### TASK REQUIREMENTS
In your copy, each line below is repeated exactly and no image appears.

Saved entries:
========================================
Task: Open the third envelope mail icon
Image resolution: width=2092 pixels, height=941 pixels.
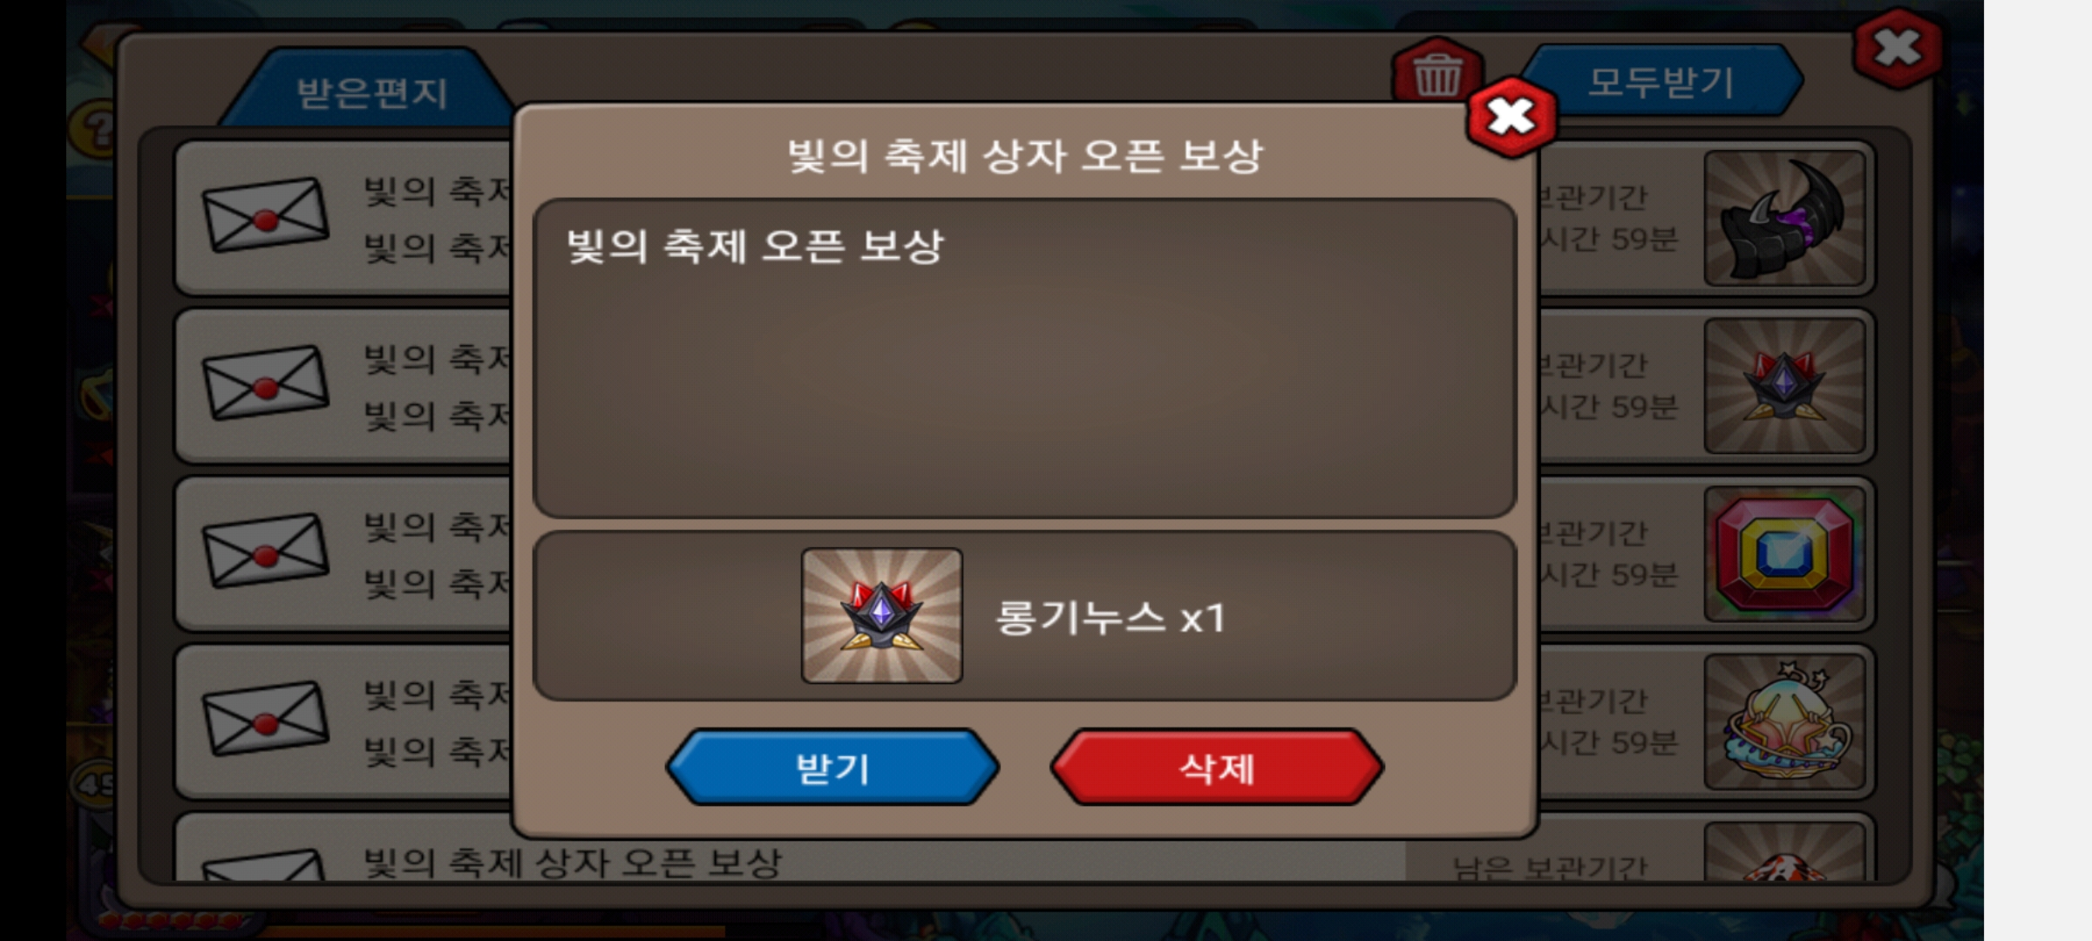Action: coord(266,552)
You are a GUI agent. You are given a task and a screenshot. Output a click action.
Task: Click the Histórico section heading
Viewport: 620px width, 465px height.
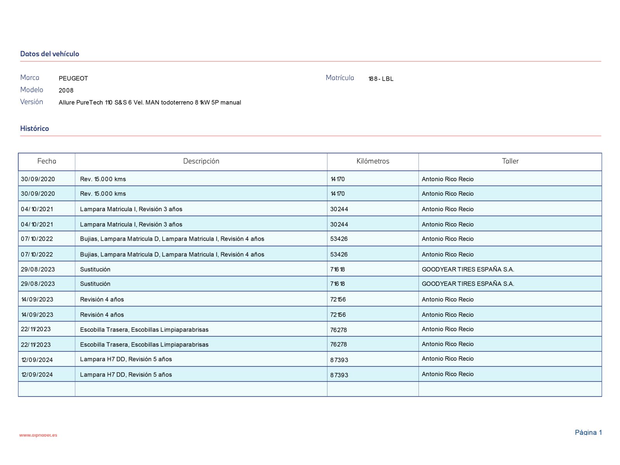34,128
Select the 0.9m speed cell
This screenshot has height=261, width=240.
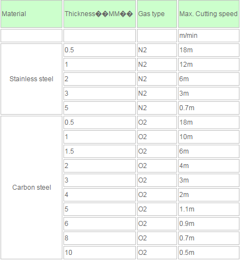[x=209, y=224]
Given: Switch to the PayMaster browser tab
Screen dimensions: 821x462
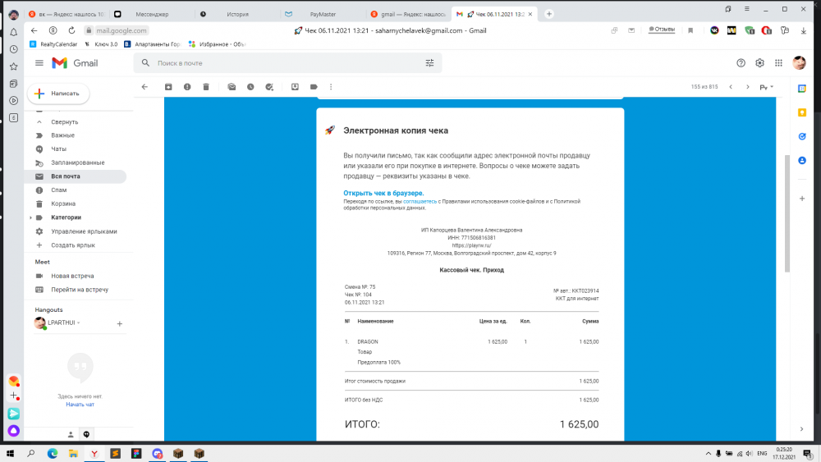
========================================
### ANSWER SECTION
Task: Open the third envelope mail icon
Image resolution: width=2092 pixels, height=941 pixels.
Action: coord(266,552)
You are a GUI agent. You are given a task and a screenshot. Output a click action.
Task: Click the Histórico section heading
Viewport: 620px width, 465px height.
34,128
Select the 0.9m speed cell
This screenshot has height=261, width=240.
[x=209, y=224]
Given: Switch to the PayMaster browser tab
Screen dimensions: 821x462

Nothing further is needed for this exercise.